Stored data:
>>>

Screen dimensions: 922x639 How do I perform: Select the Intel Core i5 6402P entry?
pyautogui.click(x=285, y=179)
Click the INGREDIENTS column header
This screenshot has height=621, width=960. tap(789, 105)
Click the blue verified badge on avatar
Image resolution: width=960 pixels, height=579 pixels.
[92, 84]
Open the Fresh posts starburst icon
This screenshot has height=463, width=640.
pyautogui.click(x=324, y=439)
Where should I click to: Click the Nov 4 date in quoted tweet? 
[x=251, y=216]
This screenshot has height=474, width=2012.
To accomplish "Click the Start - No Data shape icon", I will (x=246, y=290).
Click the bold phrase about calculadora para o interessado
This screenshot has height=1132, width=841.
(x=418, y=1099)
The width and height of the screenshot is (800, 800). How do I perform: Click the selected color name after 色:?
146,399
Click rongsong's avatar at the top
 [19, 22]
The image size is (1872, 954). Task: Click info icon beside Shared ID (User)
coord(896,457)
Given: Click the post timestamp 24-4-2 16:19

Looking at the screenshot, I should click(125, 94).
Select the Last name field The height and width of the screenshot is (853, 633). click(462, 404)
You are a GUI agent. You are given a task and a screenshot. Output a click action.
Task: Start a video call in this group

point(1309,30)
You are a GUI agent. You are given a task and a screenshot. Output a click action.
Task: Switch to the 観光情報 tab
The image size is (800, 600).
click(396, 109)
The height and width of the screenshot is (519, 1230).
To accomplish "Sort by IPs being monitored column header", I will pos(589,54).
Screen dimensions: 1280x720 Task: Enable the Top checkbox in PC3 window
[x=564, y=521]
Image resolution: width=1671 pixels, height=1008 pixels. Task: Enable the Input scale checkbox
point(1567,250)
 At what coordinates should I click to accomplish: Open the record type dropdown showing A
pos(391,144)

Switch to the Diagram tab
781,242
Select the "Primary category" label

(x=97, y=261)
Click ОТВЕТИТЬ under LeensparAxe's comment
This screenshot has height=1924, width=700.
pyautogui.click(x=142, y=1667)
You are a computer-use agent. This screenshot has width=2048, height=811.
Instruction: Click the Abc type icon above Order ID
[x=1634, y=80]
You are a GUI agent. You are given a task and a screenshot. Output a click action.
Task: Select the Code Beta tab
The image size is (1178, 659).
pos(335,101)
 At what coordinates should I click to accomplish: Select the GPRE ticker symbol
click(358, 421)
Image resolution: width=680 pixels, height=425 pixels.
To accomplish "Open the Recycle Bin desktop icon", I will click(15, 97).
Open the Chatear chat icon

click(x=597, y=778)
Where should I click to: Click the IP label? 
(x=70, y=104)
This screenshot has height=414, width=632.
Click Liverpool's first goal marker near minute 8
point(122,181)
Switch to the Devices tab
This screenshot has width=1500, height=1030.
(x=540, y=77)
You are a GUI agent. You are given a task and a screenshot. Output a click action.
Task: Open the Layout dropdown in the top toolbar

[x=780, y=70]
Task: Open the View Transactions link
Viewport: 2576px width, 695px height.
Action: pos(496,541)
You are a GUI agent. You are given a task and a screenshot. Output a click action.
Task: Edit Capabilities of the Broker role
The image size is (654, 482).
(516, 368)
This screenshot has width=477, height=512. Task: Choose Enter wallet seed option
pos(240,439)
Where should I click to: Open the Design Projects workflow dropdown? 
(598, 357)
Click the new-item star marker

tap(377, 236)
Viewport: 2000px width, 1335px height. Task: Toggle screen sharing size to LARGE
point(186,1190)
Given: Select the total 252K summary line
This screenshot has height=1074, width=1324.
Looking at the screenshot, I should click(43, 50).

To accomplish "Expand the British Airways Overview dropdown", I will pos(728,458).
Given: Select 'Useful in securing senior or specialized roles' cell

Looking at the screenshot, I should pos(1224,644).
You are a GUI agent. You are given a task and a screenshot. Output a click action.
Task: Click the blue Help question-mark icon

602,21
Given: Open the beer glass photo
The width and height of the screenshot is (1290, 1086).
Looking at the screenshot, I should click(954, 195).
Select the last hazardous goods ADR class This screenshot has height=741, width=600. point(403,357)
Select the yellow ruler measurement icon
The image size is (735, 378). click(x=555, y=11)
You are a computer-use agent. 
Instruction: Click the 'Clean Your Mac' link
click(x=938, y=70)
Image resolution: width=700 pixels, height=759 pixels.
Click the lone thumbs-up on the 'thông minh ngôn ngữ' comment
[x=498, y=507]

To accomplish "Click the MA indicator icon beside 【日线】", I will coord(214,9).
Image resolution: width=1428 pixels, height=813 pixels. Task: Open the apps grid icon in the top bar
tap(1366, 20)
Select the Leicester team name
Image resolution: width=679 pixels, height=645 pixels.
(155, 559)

<<<

Requirement:
Could you output the records in full, exactly as written?

Written answer:
Screen dimensions: 922x639 How do I perform: Select the Intel Core i5 6402P entry?
pyautogui.click(x=285, y=179)
Click the INGREDIENTS column header
This screenshot has height=621, width=960. tap(789, 105)
Click the blue verified badge on avatar
Image resolution: width=960 pixels, height=579 pixels.
[92, 84]
Open the Fresh posts starburst icon
This screenshot has height=463, width=640.
pyautogui.click(x=324, y=439)
Where should I click to: Click the Nov 4 date in quoted tweet? 
[x=251, y=216]
This screenshot has height=474, width=2012.
To accomplish "Click the Start - No Data shape icon", I will (x=246, y=290).
Click the bold phrase about calculadora para o interessado
This screenshot has height=1132, width=841.
(x=418, y=1099)
The width and height of the screenshot is (800, 800). How do I perform: Click the selected color name after 色:?
146,399
Click rongsong's avatar at the top
 [19, 22]
The image size is (1872, 954). Task: Click info icon beside Shared ID (User)
coord(896,457)
Given: Click the post timestamp 24-4-2 16:19

Looking at the screenshot, I should click(125, 94).
Select the Last name field The height and width of the screenshot is (853, 633). click(462, 404)
You are a GUI agent. You are given a task and a screenshot. Output a click action.
Task: Start a video call in this group

point(1309,30)
You are a GUI agent. You are given a task and a screenshot. Output a click action.
Task: Switch to the 観光情報 tab
The image size is (800, 600).
click(396, 109)
The height and width of the screenshot is (519, 1230).
To accomplish "Sort by IPs being monitored column header", I will pos(589,54).
Screen dimensions: 1280x720 Task: Enable the Top checkbox in PC3 window
[x=564, y=521]
Image resolution: width=1671 pixels, height=1008 pixels. Task: Enable the Input scale checkbox
point(1567,250)
 At what coordinates should I click to accomplish: Open the record type dropdown showing A
pos(391,144)

Switch to the Diagram tab
781,242
Select the "Primary category" label

(x=97, y=261)
Click ОТВЕТИТЬ under LeensparAxe's comment
This screenshot has height=1924, width=700.
pyautogui.click(x=142, y=1667)
You are a computer-use agent. This screenshot has width=2048, height=811.
Instruction: Click the Abc type icon above Order ID
[x=1634, y=80]
You are a GUI agent. You are given a task and a screenshot. Output a click action.
Task: Select the Code Beta tab
The image size is (1178, 659).
pos(335,101)
 At what coordinates should I click to accomplish: Select the GPRE ticker symbol
click(358, 421)
Image resolution: width=680 pixels, height=425 pixels.
To accomplish "Open the Recycle Bin desktop icon", I will click(15, 97).
Open the Chatear chat icon

click(x=597, y=778)
Where should I click to: Click the IP label? 
(x=70, y=104)
This screenshot has height=414, width=632.
Click Liverpool's first goal marker near minute 8
point(122,181)
Switch to the Devices tab
This screenshot has width=1500, height=1030.
(x=540, y=77)
You are a GUI agent. You are given a task and a screenshot. Output a click action.
Task: Open the Layout dropdown in the top toolbar

[x=780, y=70]
Task: Open the View Transactions link
Viewport: 2576px width, 695px height.
Action: pos(496,541)
You are a GUI agent. You are given a task and a screenshot. Output a click action.
Task: Edit Capabilities of the Broker role
The image size is (654, 482).
(516, 368)
This screenshot has width=477, height=512. Task: Choose Enter wallet seed option
pos(240,439)
Where should I click to: Open the Design Projects workflow dropdown? 
(598, 357)
Click the new-item star marker

tap(377, 236)
Viewport: 2000px width, 1335px height. Task: Toggle screen sharing size to LARGE
point(186,1190)
Given: Select the total 252K summary line
This screenshot has height=1074, width=1324.
Looking at the screenshot, I should click(43, 50).

To accomplish "Expand the British Airways Overview dropdown", I will pos(728,458).
Given: Select 'Useful in securing senior or specialized roles' cell

Looking at the screenshot, I should pos(1224,644).
You are a GUI agent. You are given a task and a screenshot. Output a click action.
Task: Click the blue Help question-mark icon

602,21
Given: Open the beer glass photo
The width and height of the screenshot is (1290, 1086).
Looking at the screenshot, I should click(954, 195).
Select the last hazardous goods ADR class This screenshot has height=741, width=600. point(403,357)
Select the yellow ruler measurement icon
The image size is (735, 378). click(x=555, y=11)
You are a computer-use agent. 
Instruction: Click the 'Clean Your Mac' link
click(x=938, y=70)
Image resolution: width=700 pixels, height=759 pixels.
Click the lone thumbs-up on the 'thông minh ngôn ngữ' comment
[x=498, y=507]

To accomplish "Click the MA indicator icon beside 【日线】", I will coord(214,9).
Image resolution: width=1428 pixels, height=813 pixels. Task: Open the apps grid icon in the top bar
tap(1366, 20)
Select the Leicester team name
Image resolution: width=679 pixels, height=645 pixels.
(155, 559)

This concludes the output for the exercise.